Aim of the task
Find the word "each" in the listing below, then return every line it appears in.

- Opening Delimiter -

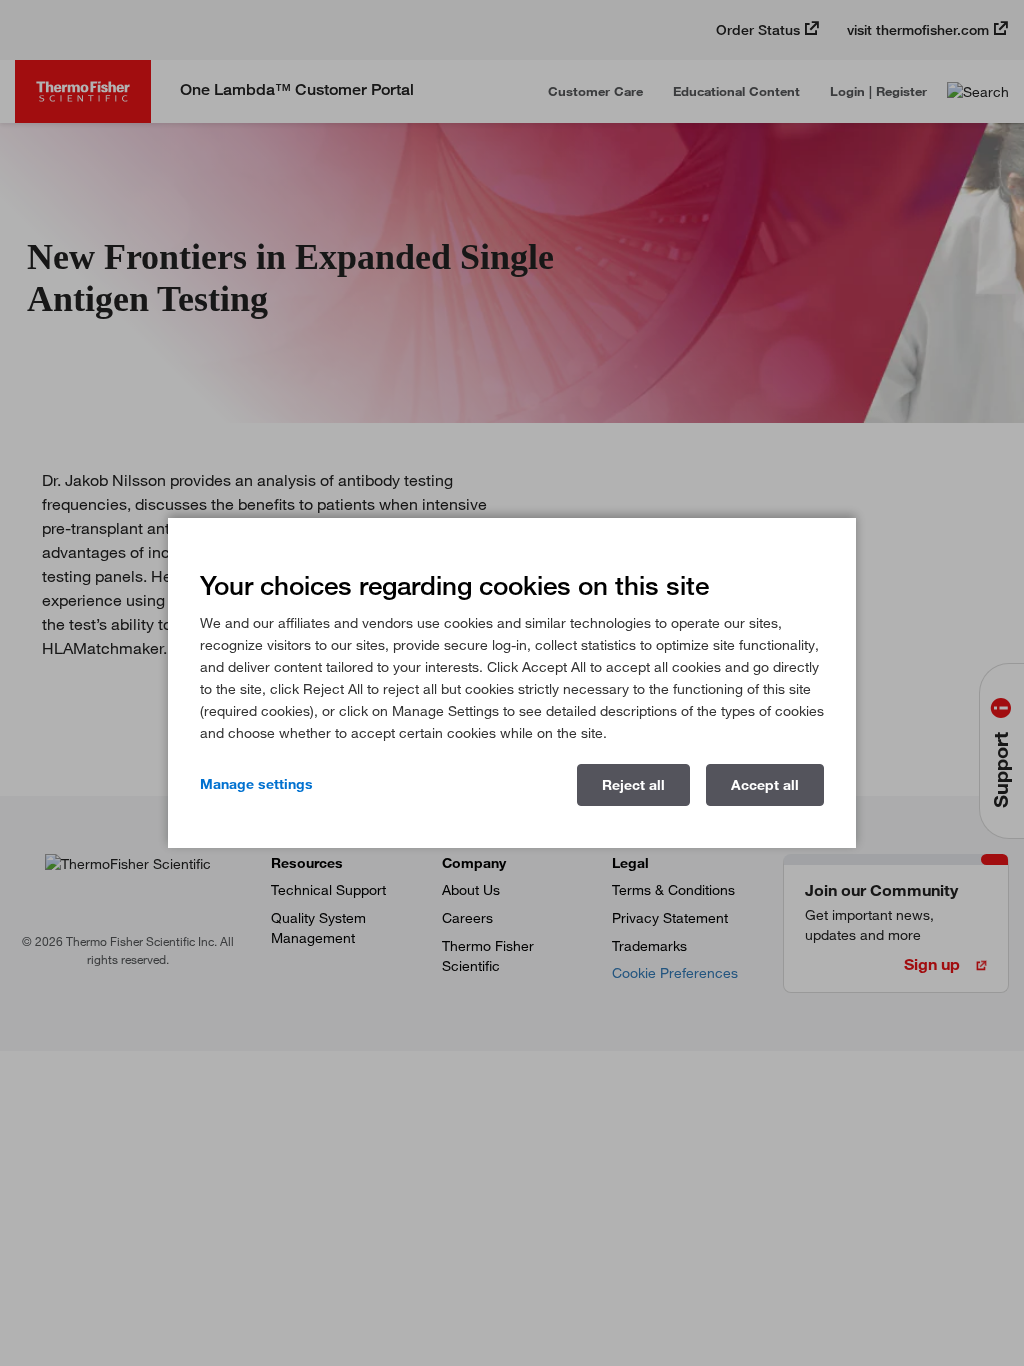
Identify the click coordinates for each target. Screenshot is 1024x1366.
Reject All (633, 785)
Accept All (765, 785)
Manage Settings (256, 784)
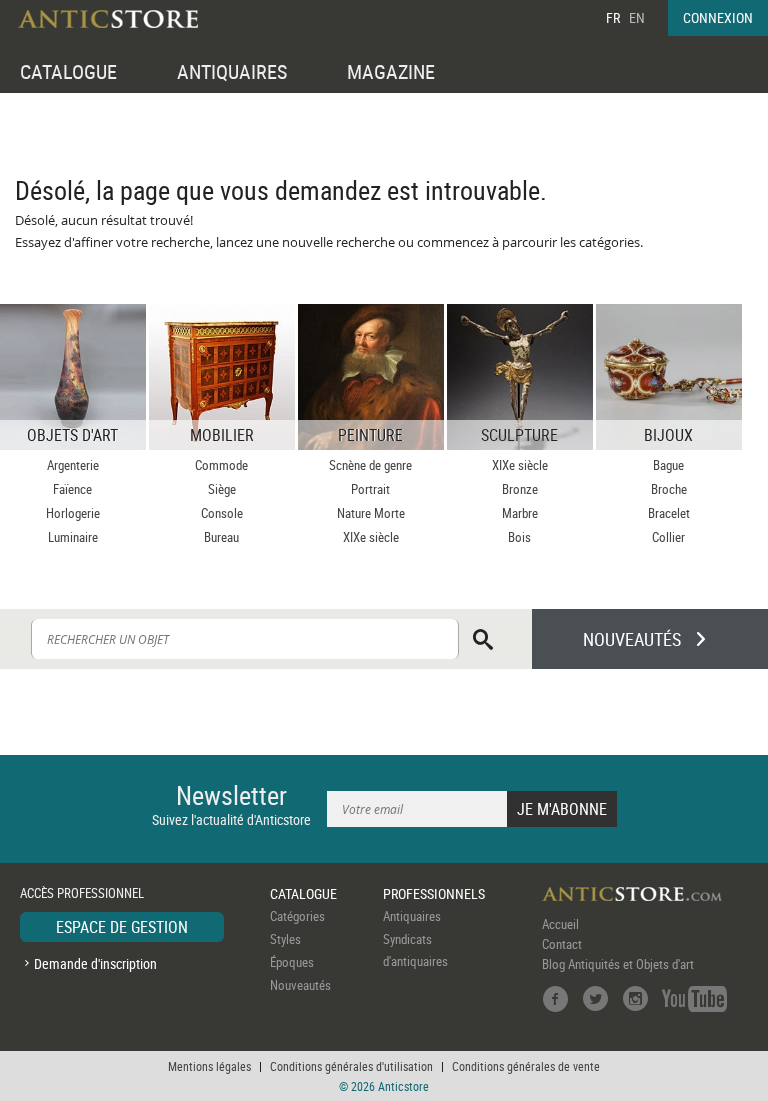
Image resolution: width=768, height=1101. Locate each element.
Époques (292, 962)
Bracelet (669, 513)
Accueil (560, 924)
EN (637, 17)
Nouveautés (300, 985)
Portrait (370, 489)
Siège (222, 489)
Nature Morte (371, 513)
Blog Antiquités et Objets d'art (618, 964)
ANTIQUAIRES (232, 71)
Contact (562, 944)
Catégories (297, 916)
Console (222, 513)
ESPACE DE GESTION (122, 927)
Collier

- Closing Delimiter -

Finished task
Identify the click coordinates for each target. Screenshot is 1024x1366.
Image resolution: width=768, height=1101. Locate each element.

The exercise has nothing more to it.